This year marks twenty years since the United Nations Security Council placed the protection of civilians in armed conflict on its agenda, and the twentieth anniversary of the first Council resolution authorizing a UN Peacekeeping Operation with a mandate to protect civilians from physical violence. There has been considerable normative progress in building the protection of civilians agenda over the past twenty years, but major challenges and gaps continue to undermine protection for civilians in the midst of armed conflict.
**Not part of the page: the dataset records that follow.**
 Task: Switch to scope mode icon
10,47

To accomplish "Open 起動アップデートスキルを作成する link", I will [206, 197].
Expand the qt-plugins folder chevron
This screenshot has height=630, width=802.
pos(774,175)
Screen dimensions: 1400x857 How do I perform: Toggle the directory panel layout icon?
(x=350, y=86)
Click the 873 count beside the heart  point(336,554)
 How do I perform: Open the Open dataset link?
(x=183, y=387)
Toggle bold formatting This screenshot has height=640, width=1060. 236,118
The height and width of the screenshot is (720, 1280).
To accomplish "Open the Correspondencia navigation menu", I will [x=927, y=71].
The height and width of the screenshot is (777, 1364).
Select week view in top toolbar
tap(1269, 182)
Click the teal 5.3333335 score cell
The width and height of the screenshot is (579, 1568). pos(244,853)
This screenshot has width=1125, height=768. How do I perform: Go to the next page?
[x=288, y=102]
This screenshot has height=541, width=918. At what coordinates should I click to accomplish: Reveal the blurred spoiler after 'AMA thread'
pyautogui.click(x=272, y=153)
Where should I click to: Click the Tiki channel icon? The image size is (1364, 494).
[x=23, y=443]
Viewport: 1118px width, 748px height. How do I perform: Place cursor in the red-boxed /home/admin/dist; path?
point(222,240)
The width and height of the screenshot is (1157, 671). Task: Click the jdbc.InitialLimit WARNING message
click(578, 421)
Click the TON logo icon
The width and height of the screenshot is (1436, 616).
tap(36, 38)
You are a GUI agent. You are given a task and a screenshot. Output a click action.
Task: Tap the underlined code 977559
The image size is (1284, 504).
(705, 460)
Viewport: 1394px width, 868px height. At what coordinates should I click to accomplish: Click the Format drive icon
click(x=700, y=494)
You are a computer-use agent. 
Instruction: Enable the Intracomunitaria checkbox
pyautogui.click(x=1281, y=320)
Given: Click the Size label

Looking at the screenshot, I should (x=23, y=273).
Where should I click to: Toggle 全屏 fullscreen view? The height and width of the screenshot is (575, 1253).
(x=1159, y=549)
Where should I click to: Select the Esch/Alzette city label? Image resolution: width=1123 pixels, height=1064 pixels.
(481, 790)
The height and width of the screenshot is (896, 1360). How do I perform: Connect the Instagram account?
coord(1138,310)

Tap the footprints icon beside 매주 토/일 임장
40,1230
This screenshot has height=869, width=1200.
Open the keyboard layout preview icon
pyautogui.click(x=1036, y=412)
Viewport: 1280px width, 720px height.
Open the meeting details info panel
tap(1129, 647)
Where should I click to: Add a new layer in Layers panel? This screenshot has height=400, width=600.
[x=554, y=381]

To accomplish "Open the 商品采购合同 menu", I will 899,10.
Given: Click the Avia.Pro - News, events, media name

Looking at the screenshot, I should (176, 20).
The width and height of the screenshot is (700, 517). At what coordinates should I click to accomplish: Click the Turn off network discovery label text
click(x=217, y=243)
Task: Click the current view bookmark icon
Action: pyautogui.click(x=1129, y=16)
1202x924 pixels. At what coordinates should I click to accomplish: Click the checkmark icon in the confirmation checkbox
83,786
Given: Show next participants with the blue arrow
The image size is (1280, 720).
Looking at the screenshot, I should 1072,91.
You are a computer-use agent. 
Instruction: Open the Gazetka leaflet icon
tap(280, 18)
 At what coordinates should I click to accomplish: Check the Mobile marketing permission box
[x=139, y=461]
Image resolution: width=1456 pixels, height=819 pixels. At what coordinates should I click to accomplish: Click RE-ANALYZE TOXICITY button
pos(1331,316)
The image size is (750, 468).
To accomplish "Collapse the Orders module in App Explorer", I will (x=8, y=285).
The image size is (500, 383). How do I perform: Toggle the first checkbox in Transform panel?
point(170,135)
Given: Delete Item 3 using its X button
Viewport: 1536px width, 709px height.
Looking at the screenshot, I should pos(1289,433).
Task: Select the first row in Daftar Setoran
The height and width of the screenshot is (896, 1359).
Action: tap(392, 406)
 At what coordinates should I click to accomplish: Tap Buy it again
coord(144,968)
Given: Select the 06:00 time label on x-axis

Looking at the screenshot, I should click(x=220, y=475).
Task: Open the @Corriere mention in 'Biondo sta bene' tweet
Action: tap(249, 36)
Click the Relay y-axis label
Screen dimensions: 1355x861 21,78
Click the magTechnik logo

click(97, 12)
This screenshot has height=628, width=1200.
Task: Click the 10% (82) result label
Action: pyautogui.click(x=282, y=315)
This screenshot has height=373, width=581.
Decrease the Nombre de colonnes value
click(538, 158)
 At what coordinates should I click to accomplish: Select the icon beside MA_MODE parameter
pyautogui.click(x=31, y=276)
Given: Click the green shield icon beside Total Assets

Informed by perspectives from field research in conflict zones and engagement with policymakers at the UN, this lunchtime talk will take stock of twenty years of the POC agenda, highlight some of these gaps and challenges in more detail, and raise priority recommendations and questions that key actors, like the UN and its Member States, regional bodies, and non-governmental organizations, will need to address to take the protection of civilians agenda forward today and over the next twenty years.
About the speaker
Evan Cinq-Mars is a Senior Advisor with Center for Civilians in Conflict (CIVIC), where he has led the organization’s policy and advocacy engagement with the intergovernmental bodies of the United Nations, government delegations to the UN, the UN Secretariat, and other actors since September 2016. In his role, he provides CIVIC with strategic policy guidance, analysis, and research support on a range of country-specific and thematic issues, including the protection of civilians in armed conflict, UN and non-UN peace operations, and human rights and international humanitarian law. Prior to joining CIVIC, Evan worked for the Global Centre for the Responsibility to Protect, where he conducted research and advocacy on the prevention of mass atrocity crimes from 2013 to 2016. Evan has conducted field research in the Central African Republic, Mali, and South Sudan, primarily focusing conflict and atrocity prevention, and the protection of civilians by UN peacekeeping operations. He holds an MA in Global Governance, specializing in Conflict and Security, from the Balsillie School of International Affairs at the University of Waterloo, and a Bachelor’s degree in Public Affairs and Policy Management, specializing in International Affairs, from Carleton University in Ottawa.